On doit vivre comme à la guerre où tout est rationné.
L’homme doit être prévoyant.
Il doit avoir l’esprit d’indépendance, il doit être économe.
Il ne doit pas gaspiller aveuglément.
L’homme doit surveiller sa circulation.
Le mouvement circulaire de la merde fonctionne naturellement.
Mais le mouvement circulaire de la merde à la nourriture est interrompu.
Le bonheur ne dépend absolument pas de la richesse.
Ne dépend pas de la production.
C’est difficile à dire.
Les tableaux sont pour moi des portes qui me donnent la possibilité, là où je réussis, de les pousser dans un monde qui est en même temps proche et lointain, dans lequel nous n’avons pas accès, dans lequel nous nous trouvons, mais que nous ne pouvons pas percevoir, qui est contre le monde réel.
Notre monde parallèle dont nous nous éloignons.

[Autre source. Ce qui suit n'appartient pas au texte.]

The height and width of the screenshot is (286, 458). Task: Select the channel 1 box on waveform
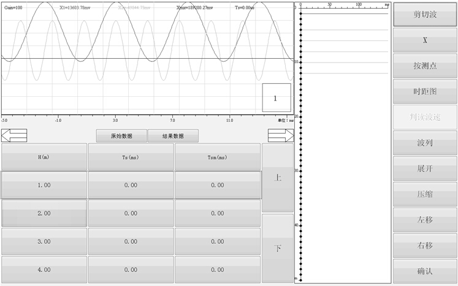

Et ça, c’est le paradis, ce en quoi nous sommes, dans lequel nous sommes emprisonnés, et qui nous donne ce pouvoir inexplicable.
Alors j’ai réussi à ouvrir grandes les fenêtres.
Comment j’ai réussi, est difficile à expliquer.
En tous cas, pas avec force, ni réflexion, ni intelligence, ni forcement avec intuition, mais presque comme un somnambule.
Le travail d’un artiste est difficile parce qu’il ne peut pas être accompli avec force, ni avec zèle, ni avec intelligence.
Je veux dire qu’avec force, zèle et intelligence on peut tout faire dans la vie, mais on supprime totalement le résultat artistique.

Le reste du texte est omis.